Mental-Swordfish7129 t1_j2twm92 wrote on January 3, 2023 at 10:37 PM

Reply to comment by t98907 in [R] Do we really need 300 floats to represent the meaning of a word? Representing words with words - a logical approach to word embedding using a self-supervised Tsetlin Machine Autoencoder. by olegranmo

This is the big deal. Interpretability is so important and I think it will only become more desirable to understand the details of these models we're building. This has been an important design criterion for me as well. I feel like I have a deep intuitive understanding of the models I've built recently and it has helped me improve them rapidly.

currentscurrents t1_j2uwlrh wrote on January 4, 2023 at 2:47 AM

I think interpretability will help us build better models too. For example, in this paper they deeply analyzed a model trained to do a toy problem - addition mod 113.

They found that it was actually working by doing a Discrete Fourier Transform to turn the numbers into sinewaves. Sinewaves are great for gradient descent because they're easily differentiable (unlike modular addition on the natural numbers, which is not differentiable), and if you choose the right frequency it'll repeat every 113 numbers. The modular addition algorithm worked by doing a bunch of addition and multiplication operations on these sinewaves, which gave the same result as modular addition.

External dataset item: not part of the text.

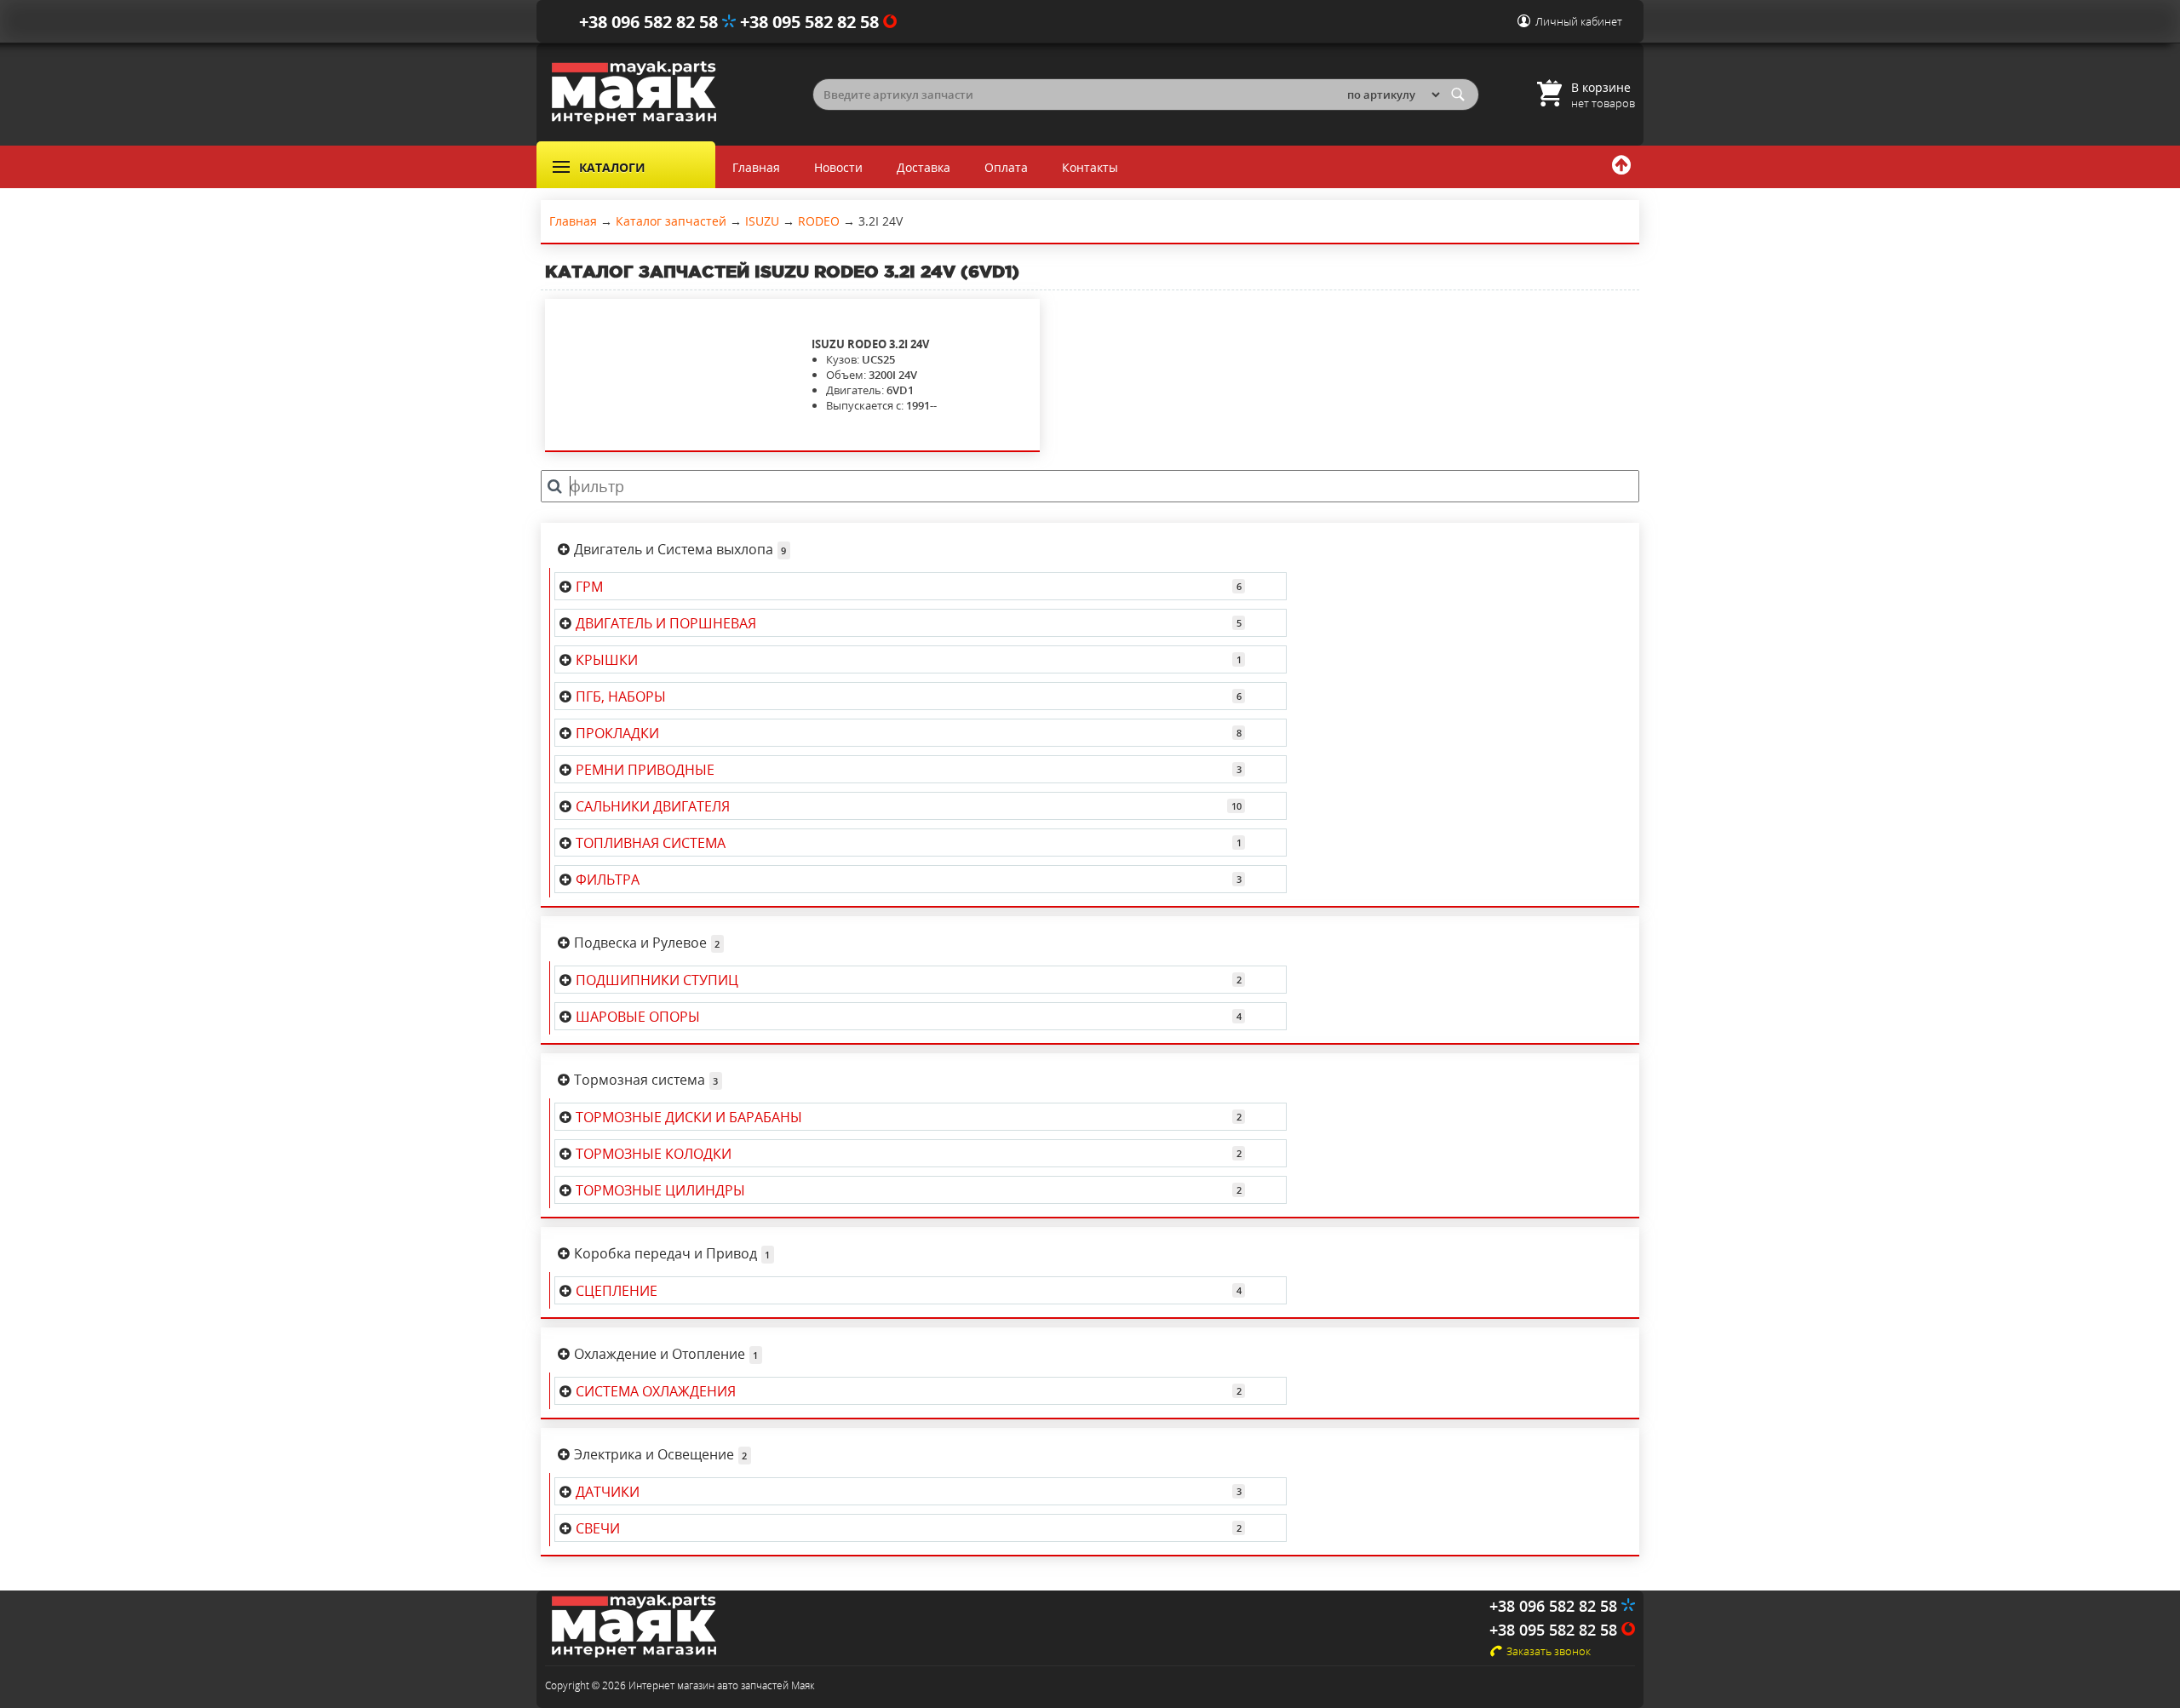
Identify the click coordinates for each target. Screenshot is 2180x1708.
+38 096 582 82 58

This lets you answer an important question; why wasn't the network generalizable to other bases other than mod 113? Well, the frequency of the sinewaves was hardcoded into the network, so it couldn't work for any other bases.

The opens the possibility to do neural network surgery, and change the frequency to work with any base.

Mental-Swordfish7129 t1_j2v20d2 wrote on January 4, 2023 at 3:27 AM

That's amazing. We probably haven't fully realized the great powers of analysis we have available using Fourier transform and wavelet transform and other similar strategies.

[deleted] t1_j2zn5o5 wrote on January 5, 2023 at 1:21 AM

I think that's primarily how neural networks do their magic really. It's frequencies and probabilities all the way down

Mental-Swordfish7129 t1_j310xxm wrote on January 5, 2023 at 8:46 AM

Yes! I'm currently playing around with modifying a Kuramoto model to function as a neural network and it seems very promising.

[deleted] t1_j3152ys wrote on January 5, 2023 at 9:41 AM

Wellllll that seems cool as hell... Seems like steam punk neuroscience hahaha. I love it!